SOP in our Commissionerate has become the pilot for entire state of Telengana. SOP was if any one of us tested +ve he was given 14 days duty off. Within 24 hours package of 7 medicines prescribed by ICMR will reach his house along with 1kg dry fruit packet. Rs. 5000 was sent to his bank account for any emergency expenses. Then we also had a zoom call with the patient + doctors, enquiring about his health and also highlighting dos and don’ts during quarantine.

A what’sApp group was formed for these +ve patients where we are giving them a chart on activities they can do from morning to evening, videos of yoga, pranayama etc. People who get tested -ve also post their experiences and how they overcame. This encourages those who are +ve. Due to these SOPs we have almost zero deaths.

During this pandemic police services have become very valuable. I already mentioned migrants, we had medical camps, poor people suffering due to unemployment we distributed groceries with the help of philanthropists, pregnant women were given nutritious diet was organised. Thanks to all this the police has got a good name.

And how prepared are the police forces for a probable third wave?

Compared to earlier we are better prepared due to our earlier experiences. Enforcement is still going on. Maintaining social distance, compulsory wearing of mask, sanitising of hands, avoiding large gatherings etc. Here a two-fold strategy – awareness and enforcement against the violator.

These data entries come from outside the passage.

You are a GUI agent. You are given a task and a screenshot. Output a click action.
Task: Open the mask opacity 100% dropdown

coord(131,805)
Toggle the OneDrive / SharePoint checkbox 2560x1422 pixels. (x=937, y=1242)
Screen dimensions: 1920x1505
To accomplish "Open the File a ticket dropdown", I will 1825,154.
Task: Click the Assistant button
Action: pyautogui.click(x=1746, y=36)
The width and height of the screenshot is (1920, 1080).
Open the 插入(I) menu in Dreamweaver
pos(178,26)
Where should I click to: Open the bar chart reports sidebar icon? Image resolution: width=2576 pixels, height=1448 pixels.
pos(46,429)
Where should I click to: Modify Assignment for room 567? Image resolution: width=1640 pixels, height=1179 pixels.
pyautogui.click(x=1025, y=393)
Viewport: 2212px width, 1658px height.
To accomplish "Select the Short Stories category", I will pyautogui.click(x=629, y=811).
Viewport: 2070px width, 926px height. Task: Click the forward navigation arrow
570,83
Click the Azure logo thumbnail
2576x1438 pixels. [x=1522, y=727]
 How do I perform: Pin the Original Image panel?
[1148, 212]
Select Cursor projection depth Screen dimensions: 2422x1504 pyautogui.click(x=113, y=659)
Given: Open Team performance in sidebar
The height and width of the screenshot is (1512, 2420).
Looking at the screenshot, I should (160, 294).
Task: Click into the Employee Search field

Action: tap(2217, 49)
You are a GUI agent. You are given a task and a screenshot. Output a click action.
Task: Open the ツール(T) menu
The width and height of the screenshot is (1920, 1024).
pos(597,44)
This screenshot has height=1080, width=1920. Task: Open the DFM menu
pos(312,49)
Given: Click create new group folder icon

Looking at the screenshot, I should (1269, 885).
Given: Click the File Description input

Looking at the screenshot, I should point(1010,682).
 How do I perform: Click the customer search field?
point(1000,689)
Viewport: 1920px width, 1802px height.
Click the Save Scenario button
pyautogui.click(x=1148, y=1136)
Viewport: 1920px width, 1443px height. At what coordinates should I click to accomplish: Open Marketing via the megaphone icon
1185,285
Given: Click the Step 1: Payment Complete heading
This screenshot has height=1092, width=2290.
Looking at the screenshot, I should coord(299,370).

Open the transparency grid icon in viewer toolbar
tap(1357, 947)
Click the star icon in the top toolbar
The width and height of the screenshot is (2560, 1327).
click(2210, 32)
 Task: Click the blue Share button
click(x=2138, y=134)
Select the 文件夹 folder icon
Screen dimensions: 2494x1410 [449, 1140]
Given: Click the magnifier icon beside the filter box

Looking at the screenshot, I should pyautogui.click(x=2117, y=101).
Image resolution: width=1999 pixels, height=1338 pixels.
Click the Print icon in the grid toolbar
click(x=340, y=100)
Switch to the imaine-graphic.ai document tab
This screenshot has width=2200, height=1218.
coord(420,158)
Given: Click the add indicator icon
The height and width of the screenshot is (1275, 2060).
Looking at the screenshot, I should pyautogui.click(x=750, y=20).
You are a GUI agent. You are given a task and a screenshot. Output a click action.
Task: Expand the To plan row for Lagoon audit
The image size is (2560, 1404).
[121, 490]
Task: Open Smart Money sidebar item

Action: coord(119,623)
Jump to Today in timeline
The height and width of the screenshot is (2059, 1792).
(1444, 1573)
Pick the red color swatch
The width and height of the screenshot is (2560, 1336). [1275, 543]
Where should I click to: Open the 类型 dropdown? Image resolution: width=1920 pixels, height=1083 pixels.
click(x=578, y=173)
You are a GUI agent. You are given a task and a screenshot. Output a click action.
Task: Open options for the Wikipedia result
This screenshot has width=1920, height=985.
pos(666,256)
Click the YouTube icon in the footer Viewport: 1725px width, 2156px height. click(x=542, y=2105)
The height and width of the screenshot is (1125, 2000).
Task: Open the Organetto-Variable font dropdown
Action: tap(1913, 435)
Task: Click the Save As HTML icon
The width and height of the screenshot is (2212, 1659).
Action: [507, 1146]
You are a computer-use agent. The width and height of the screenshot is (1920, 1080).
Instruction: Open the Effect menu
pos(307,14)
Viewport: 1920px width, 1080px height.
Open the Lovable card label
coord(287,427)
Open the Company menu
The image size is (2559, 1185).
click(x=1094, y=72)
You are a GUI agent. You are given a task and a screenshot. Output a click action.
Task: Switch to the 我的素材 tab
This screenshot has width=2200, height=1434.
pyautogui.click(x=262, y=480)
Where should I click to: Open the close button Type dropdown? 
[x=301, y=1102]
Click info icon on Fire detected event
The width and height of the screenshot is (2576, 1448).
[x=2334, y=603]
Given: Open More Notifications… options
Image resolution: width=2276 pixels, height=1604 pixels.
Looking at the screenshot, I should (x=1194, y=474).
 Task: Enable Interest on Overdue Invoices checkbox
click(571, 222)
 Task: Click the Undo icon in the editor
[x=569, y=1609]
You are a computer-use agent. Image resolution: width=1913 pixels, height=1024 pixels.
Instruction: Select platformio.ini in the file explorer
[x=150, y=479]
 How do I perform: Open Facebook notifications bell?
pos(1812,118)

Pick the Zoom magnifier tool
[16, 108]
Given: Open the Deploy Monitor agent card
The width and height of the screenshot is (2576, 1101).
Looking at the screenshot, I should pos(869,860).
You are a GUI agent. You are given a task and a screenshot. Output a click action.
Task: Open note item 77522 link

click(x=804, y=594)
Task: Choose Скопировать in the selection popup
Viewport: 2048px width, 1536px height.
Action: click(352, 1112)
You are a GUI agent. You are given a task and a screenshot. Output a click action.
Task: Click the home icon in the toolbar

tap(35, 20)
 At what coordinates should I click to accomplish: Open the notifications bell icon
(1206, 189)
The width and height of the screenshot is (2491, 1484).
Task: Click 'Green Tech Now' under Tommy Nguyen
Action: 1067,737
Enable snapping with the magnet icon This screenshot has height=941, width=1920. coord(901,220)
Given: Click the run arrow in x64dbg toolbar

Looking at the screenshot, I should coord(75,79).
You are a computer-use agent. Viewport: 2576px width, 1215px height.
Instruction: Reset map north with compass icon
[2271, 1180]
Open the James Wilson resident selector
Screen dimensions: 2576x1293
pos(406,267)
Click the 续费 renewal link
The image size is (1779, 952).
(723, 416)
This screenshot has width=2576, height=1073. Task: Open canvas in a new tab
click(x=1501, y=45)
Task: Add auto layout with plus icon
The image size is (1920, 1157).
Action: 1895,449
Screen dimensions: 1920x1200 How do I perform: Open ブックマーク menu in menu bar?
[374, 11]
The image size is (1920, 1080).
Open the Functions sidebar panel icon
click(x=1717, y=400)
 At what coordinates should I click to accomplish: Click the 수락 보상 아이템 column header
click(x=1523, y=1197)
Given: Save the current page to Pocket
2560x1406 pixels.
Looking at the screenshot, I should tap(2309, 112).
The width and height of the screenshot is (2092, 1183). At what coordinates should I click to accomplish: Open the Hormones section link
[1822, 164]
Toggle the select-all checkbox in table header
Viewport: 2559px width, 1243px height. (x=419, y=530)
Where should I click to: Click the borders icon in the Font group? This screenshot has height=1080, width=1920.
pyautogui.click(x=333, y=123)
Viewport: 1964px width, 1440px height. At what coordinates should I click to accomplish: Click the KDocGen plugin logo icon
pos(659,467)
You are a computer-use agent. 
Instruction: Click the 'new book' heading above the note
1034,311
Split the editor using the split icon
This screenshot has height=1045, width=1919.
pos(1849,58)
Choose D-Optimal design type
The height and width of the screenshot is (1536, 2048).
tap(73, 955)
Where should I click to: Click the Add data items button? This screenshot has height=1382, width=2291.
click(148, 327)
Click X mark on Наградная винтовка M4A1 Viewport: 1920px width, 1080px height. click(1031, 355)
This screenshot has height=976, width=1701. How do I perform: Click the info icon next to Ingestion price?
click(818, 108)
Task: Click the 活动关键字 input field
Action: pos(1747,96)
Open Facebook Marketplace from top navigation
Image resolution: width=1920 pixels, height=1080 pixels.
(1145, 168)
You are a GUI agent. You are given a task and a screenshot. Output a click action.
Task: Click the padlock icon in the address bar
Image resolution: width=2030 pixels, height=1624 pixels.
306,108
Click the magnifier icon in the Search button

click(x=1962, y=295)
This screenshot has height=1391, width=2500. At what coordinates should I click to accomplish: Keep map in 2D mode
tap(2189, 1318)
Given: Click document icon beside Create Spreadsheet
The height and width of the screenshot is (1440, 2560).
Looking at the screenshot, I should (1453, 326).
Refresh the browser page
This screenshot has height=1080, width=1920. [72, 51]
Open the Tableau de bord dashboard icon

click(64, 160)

During second wave we found oxygen shortage at some hospitals. So now we have developed our own oxygen cylinder bank. And even 100 bedded hospital with support from IT companies. Infact Infosys have installed a 500-cylinder capacity plant (per day) for our 100 bedded hospital. All this will definitely help us if and when third wave comes.

On a personal front how do you relax, maintain yourself and even have time for your family?

Sunday we all will be at home until and unless there’s an emergency. Then friends of course – college, school, literary group, my mentoring, Marathi dramas, cultural activity etc. All this helps me to remain relaxed and positive.